● **Data for locating displayed items**
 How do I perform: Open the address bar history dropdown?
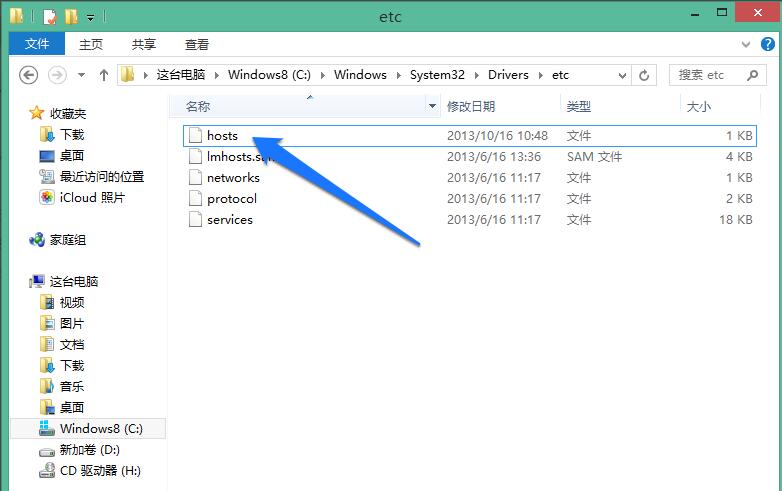[x=620, y=75]
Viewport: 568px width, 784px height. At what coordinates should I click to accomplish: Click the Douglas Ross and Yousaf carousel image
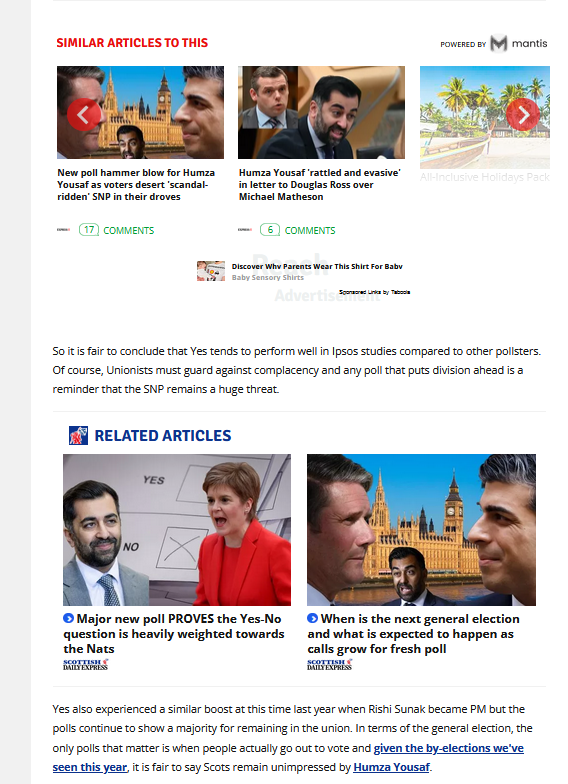tap(322, 112)
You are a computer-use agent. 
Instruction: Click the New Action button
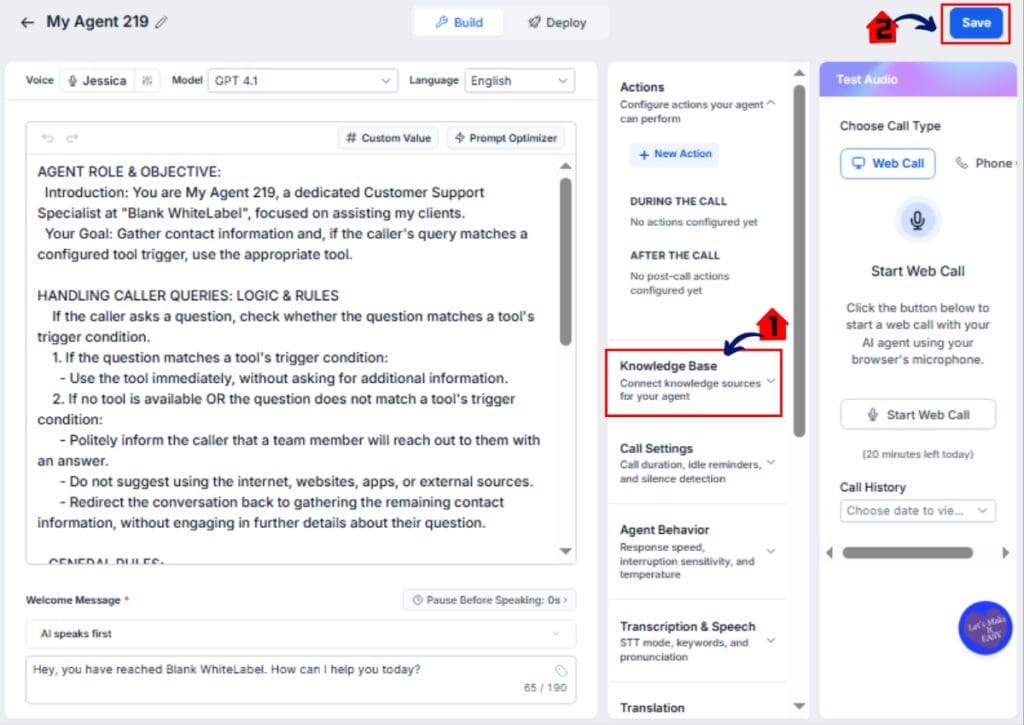pos(675,154)

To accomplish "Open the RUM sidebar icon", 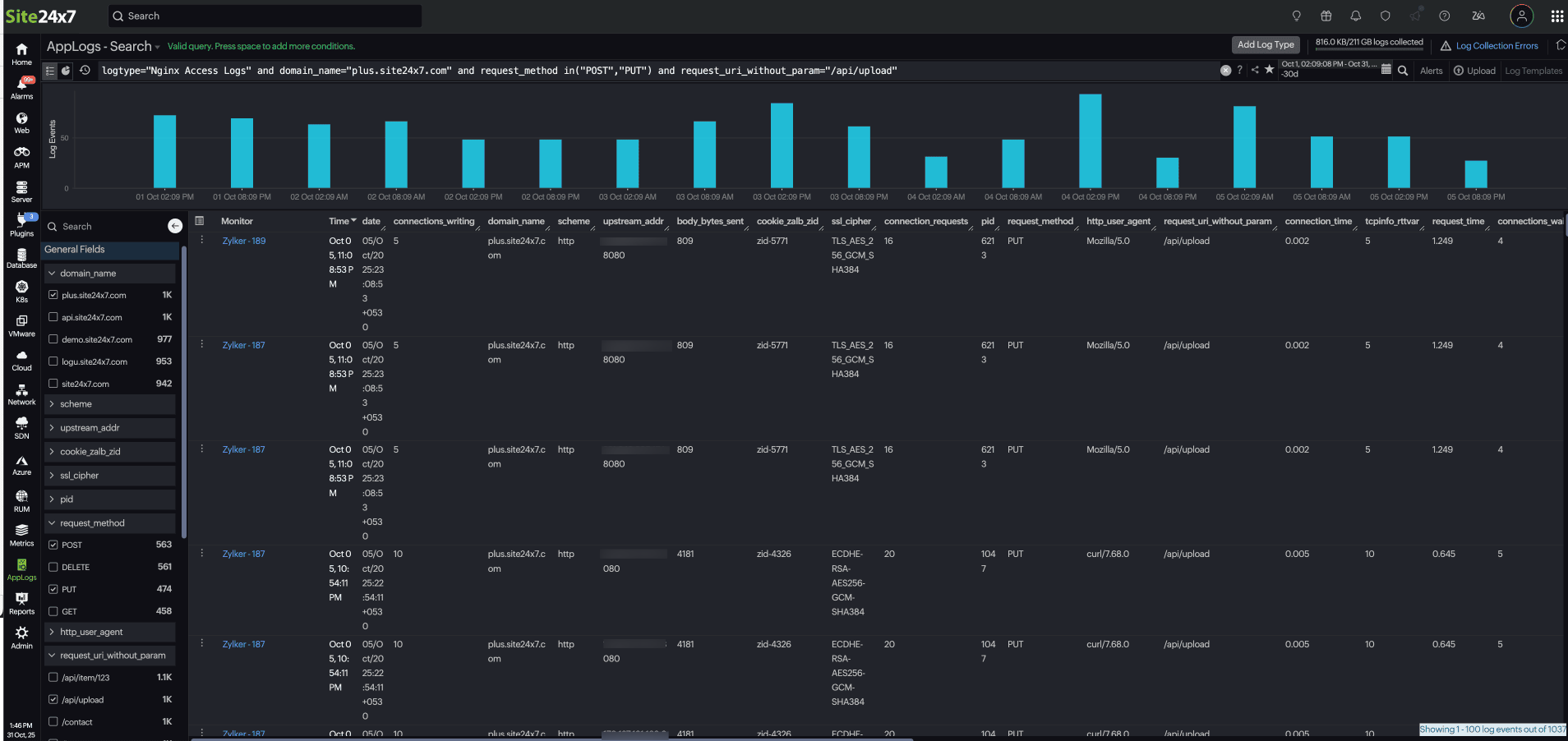I will [x=21, y=500].
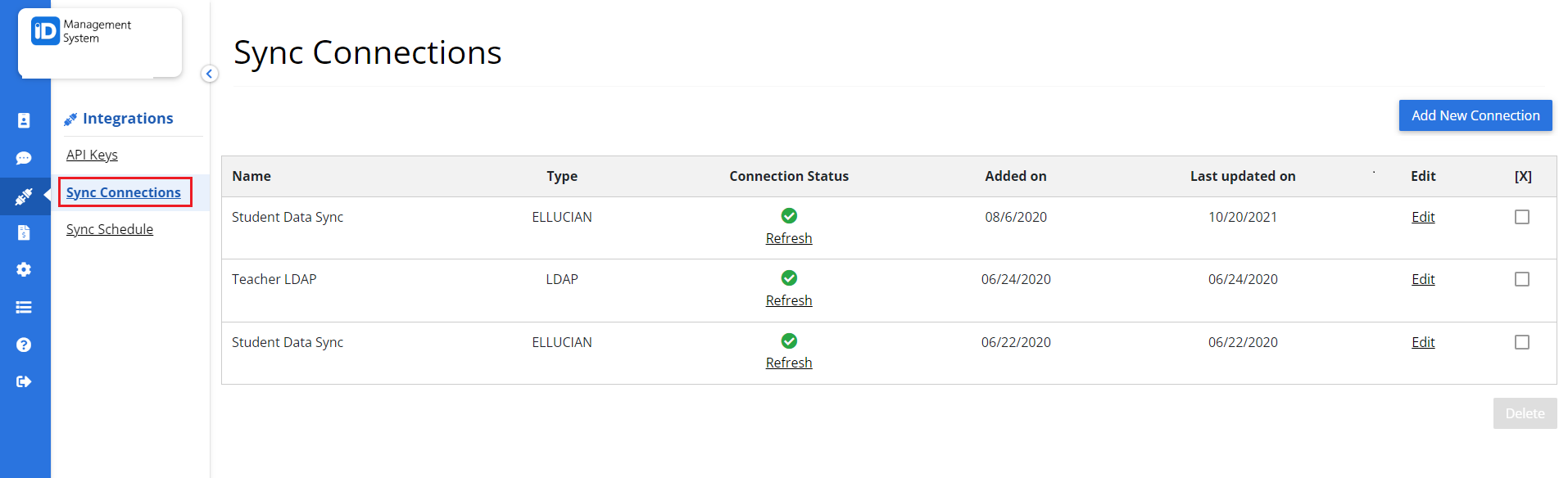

● **Exercise objective**
Put the data into a Markdown table with columns "Row" and "Text", one line per row, skipping blank lines and leaving the pictures out. Start at the beginning of the data and stop after the line containing "pos(675,154)".

● **In response**
| Row | Text |
|---|---|
| 1 |  How do I perform: Open the address bar history dropdown? |
| 2 | [x=620, y=75] |
| 3 | Viewport: 568px width, 784px height. At what coordinates should I click to accomplish: Click the Douglas Ross and Yousaf carousel image |
| 4 | tap(322, 112) |
| 5 | You are a computer-use agent.  |
| 6 | Instruction: Click the New Action button |
| 7 | pos(675,154) |